Mrs. O'Halloran looked from one to the other; and then, catching a twinkle in Bob's eye, the truth flashed across her.

"You ought to be ashamed of yourself, Gerald," she said, laughing in spite of herself. "You have quite frightened me. I see now. Captain Locket has invited Bob to go for a cruise with him, and all this about his being ill is nonsense, from beginning to end. You don't mean to say that you have been encouraging Bob in this ridiculous idea!"

"I don't know about encouraging, Carrie; but when he put it to me that he had been working very steadily, for the last six months; and that he had got into no scrapes; and that he had really earned a holiday, and that this would be a very jolly one; I did not see any particular reason why he shouldn't have it."

"No particular reason! Why, the Antelope is a privateer; and if she is going to cruise about, that means that she is going to fight, and he may get shot."

"So he may here, Carrie, if a ball happens to come the right way.

"I think Bob certainly deserves a reward for the way he has stuck to his lessons. You know you never expected he would do as he has done; and I am sure his uncle would be delighted, if he heard how well he speaks Spanish.

"As to his health, the boy is well enough; but there is no denying that this hot weather we are having takes it out of us all, and that it would be a mighty good thing if every soul on the Rock had the chance of a month's cruise at sea, to set him up.

"But seriously, Carrie, I don't see any reason, whatever, why he should not go. We didn't bring the boy out here to make a mollycoddle of him. He has got to settle down, some day, in a musty old office; and it seems to me that he ought to have his share in any fun and diversion that he has a chance of getting at, now. As to danger, sure you are a soldier's wife; and why shouldn't he have a share of it, just the same as if he had gone into the navy? You wouldn't have made any hullabaloo about it, if he had done that.

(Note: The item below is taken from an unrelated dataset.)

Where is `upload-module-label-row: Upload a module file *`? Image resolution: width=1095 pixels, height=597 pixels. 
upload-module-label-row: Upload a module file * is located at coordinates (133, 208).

"This is Bob's good time, let him enjoy it. You are not going to keep a lad of his age tied to your apron strings. He has just got the chance of having two or three years of fighting, and adventure. It will be something for him to talk about, all his life; and my opinion is, that you had best let him go his own way. There are hundreds and hundreds of lads his age knocking about the world, and running all sorts of risks, without having elder sisters worrying over them."